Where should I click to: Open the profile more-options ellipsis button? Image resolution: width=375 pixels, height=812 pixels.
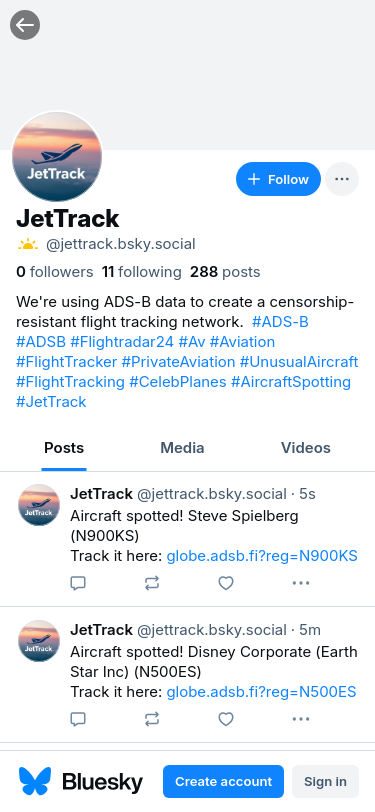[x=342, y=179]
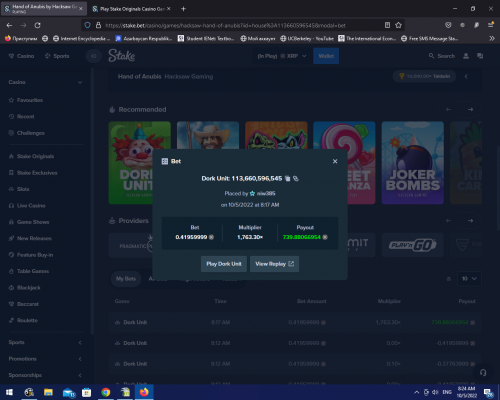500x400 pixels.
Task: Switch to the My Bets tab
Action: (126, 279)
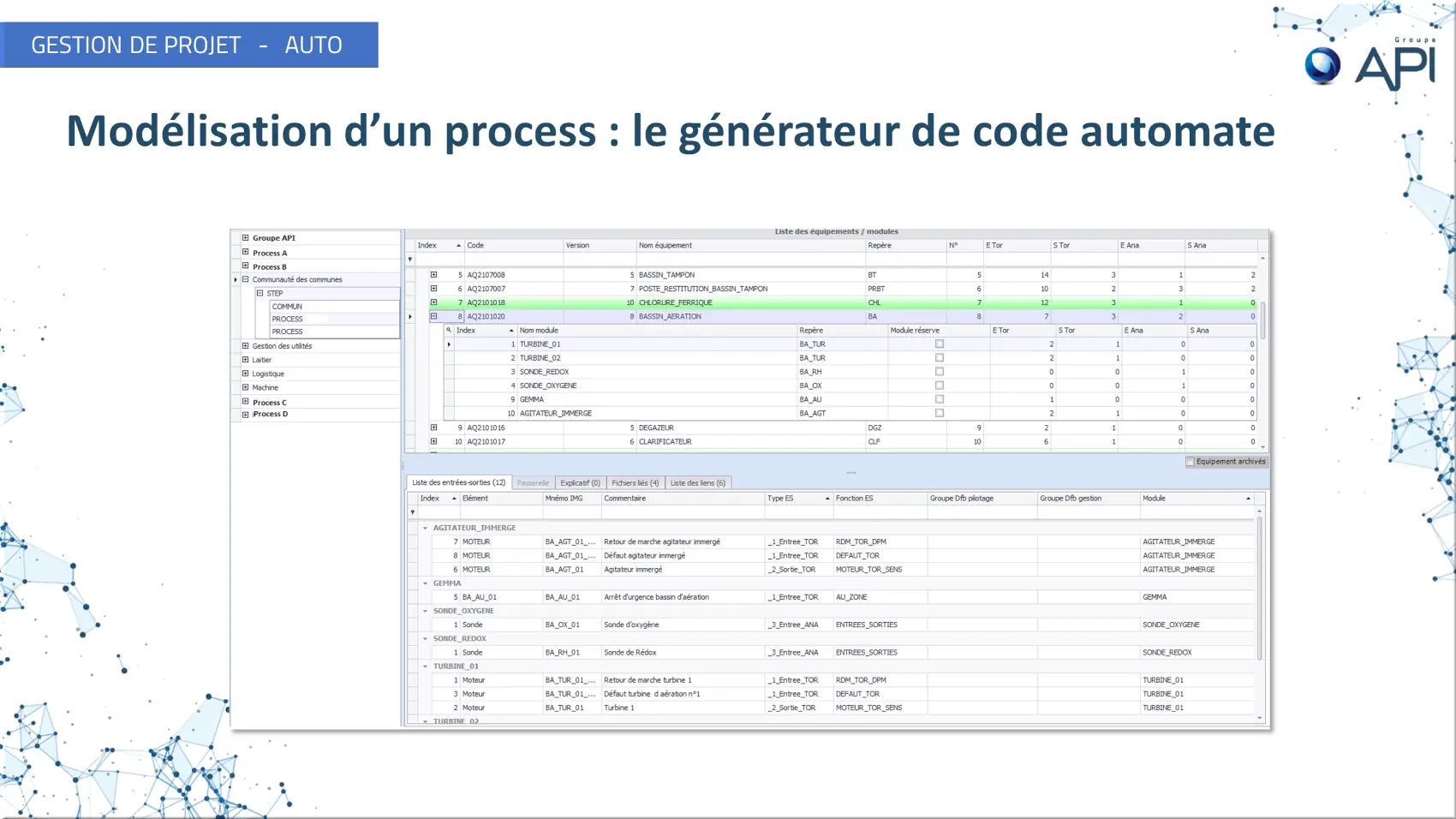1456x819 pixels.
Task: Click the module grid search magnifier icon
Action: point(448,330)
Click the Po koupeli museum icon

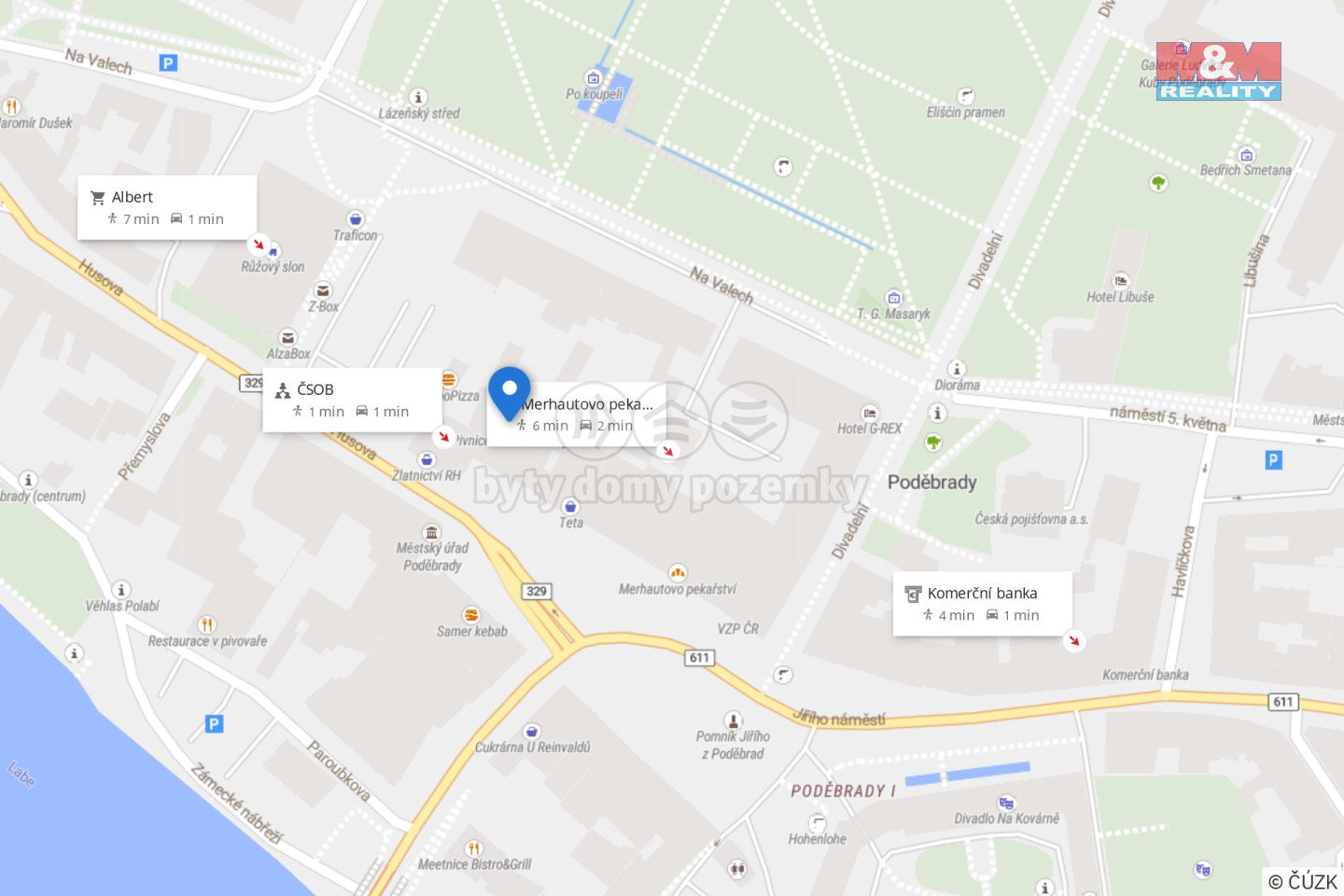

---

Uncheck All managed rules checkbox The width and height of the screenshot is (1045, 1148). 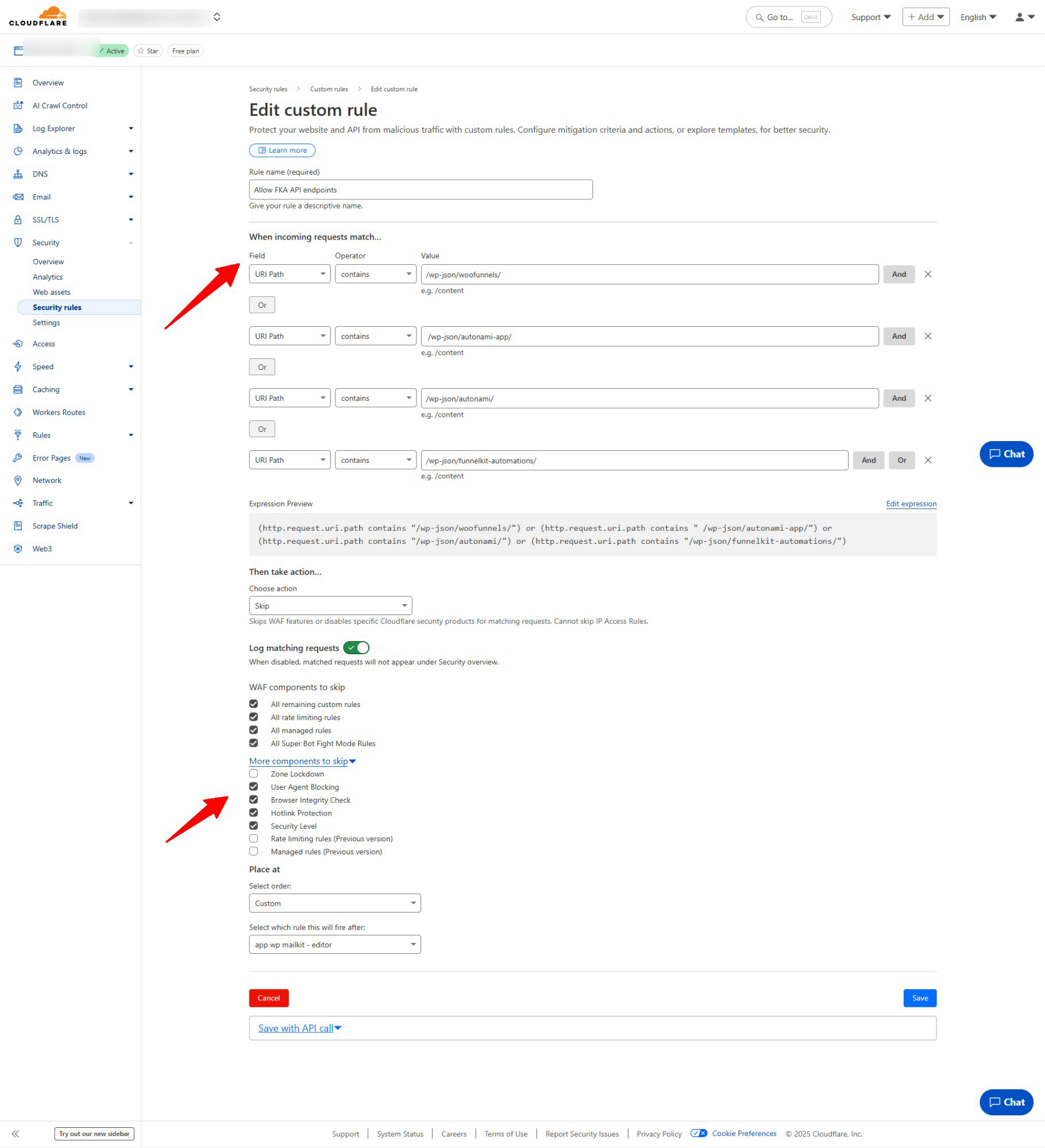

...

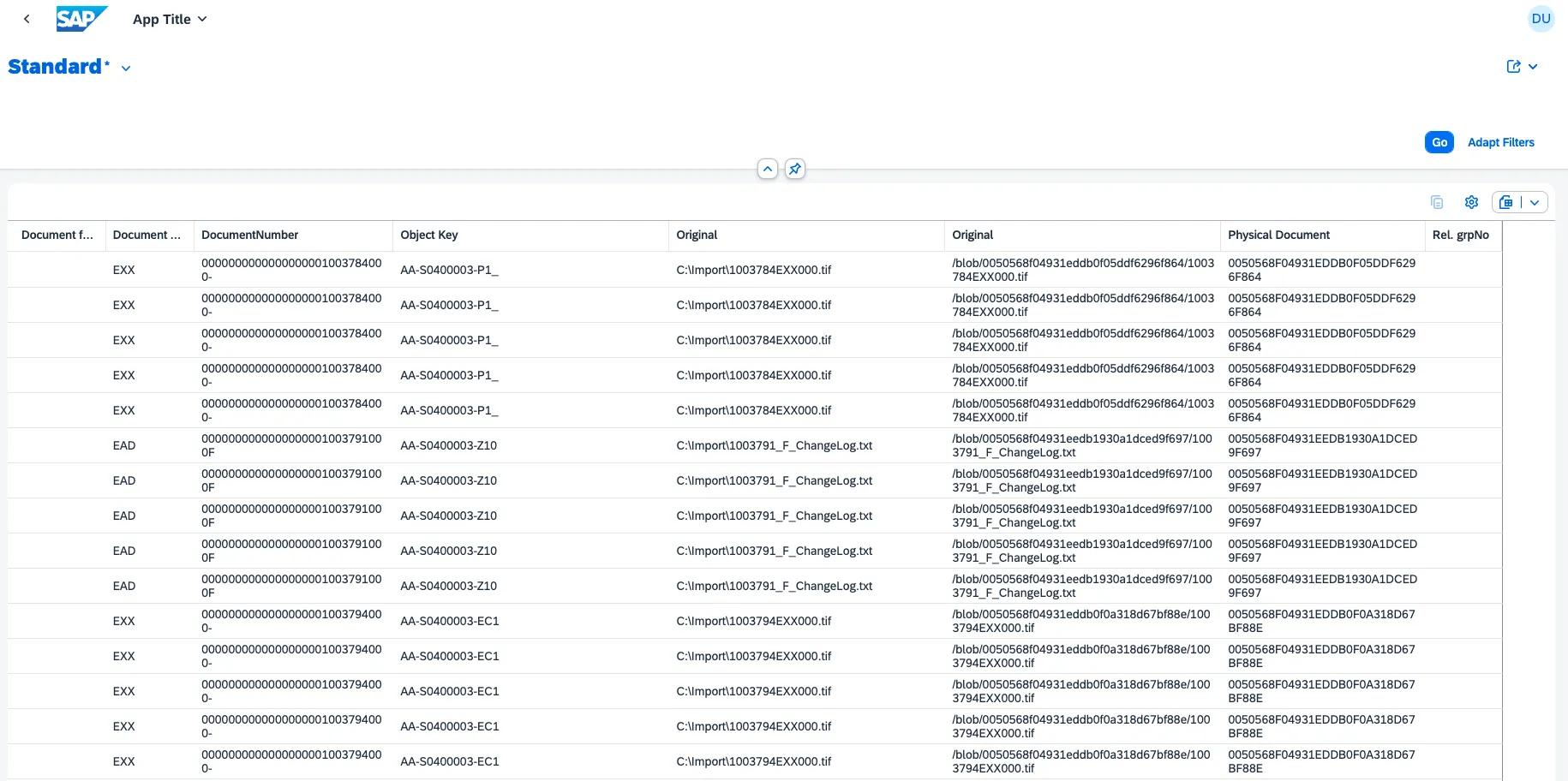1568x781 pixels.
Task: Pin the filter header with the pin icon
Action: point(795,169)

● **WHAT THE TASK ASKS**:
Copy the entries starting with the line that contains "Where should I" and going on through the line that contains "Action: point(448,330)". Replace "ellipsis" with "overflow", change nothing else, and leave the pictures out.

● **FINISHED EXERCISE**:
Where should I click to: Open the profile more-options overflow button? Image resolution: width=375 pixels, height=812 pixels.
[x=342, y=179]
500x400 pixels.
Task: Switch to the My Bets tab
Action: (126, 279)
1456x819 pixels.
Task: Click the module grid search magnifier icon
Action: point(448,330)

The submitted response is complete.